Scan the material that follows. Copy every line containing the word "below".

## Records provided

* * * * * * * * *

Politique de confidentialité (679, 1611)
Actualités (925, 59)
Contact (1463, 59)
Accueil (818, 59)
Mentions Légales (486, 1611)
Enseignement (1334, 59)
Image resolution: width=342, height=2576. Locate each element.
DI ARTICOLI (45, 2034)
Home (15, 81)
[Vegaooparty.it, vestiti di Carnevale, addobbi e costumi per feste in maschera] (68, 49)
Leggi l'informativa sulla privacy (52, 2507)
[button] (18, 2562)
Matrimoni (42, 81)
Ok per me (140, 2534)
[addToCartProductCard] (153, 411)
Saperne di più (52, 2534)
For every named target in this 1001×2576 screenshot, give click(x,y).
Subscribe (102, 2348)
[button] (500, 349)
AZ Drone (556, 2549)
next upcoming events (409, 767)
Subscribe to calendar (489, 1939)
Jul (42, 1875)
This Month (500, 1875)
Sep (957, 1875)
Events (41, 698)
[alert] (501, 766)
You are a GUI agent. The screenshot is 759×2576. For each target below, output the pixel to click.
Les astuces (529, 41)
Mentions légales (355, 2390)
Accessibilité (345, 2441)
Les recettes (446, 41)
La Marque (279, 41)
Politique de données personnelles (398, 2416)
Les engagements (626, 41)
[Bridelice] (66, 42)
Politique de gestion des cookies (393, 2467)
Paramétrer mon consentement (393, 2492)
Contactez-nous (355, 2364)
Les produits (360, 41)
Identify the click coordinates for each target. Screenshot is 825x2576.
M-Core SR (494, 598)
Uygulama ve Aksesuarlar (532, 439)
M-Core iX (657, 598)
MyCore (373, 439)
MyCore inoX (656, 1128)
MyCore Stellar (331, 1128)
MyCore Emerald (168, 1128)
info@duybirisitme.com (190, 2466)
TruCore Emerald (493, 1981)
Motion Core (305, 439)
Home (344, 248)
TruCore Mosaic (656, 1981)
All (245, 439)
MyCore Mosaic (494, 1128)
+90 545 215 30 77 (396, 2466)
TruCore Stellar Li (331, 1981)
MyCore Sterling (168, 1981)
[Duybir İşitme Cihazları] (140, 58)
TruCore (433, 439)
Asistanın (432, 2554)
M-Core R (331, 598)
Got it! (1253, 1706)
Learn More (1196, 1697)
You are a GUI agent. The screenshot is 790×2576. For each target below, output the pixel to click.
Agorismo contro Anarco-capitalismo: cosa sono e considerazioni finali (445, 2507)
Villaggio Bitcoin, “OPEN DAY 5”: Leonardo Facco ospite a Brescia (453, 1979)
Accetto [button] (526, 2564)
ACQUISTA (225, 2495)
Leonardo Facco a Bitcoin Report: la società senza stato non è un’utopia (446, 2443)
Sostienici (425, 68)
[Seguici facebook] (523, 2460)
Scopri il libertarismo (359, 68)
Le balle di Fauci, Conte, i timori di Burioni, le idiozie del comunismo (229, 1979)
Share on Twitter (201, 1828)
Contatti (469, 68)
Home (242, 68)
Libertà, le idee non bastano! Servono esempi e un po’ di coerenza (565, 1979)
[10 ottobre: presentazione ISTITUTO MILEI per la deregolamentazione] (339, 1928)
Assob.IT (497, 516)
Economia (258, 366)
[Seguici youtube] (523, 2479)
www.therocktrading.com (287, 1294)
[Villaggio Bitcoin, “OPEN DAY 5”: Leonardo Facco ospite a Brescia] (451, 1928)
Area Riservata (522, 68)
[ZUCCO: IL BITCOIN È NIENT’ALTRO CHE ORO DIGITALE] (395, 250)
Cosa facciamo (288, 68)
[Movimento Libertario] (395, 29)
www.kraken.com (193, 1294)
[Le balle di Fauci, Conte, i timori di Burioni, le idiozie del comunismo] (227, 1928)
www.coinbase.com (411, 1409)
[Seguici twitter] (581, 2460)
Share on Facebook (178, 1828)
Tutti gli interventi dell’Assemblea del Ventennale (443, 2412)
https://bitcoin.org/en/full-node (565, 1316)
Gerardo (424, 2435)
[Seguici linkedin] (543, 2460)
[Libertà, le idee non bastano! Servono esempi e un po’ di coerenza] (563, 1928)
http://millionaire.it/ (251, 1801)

* * * * * * * * *

## Result of the exercise
You are a GUI agent. The screenshot is 759×2576. For each target below, output the pixel to click.
You are a GUI agent. The screenshot is 790×2576. For each target below, output the pixel to click.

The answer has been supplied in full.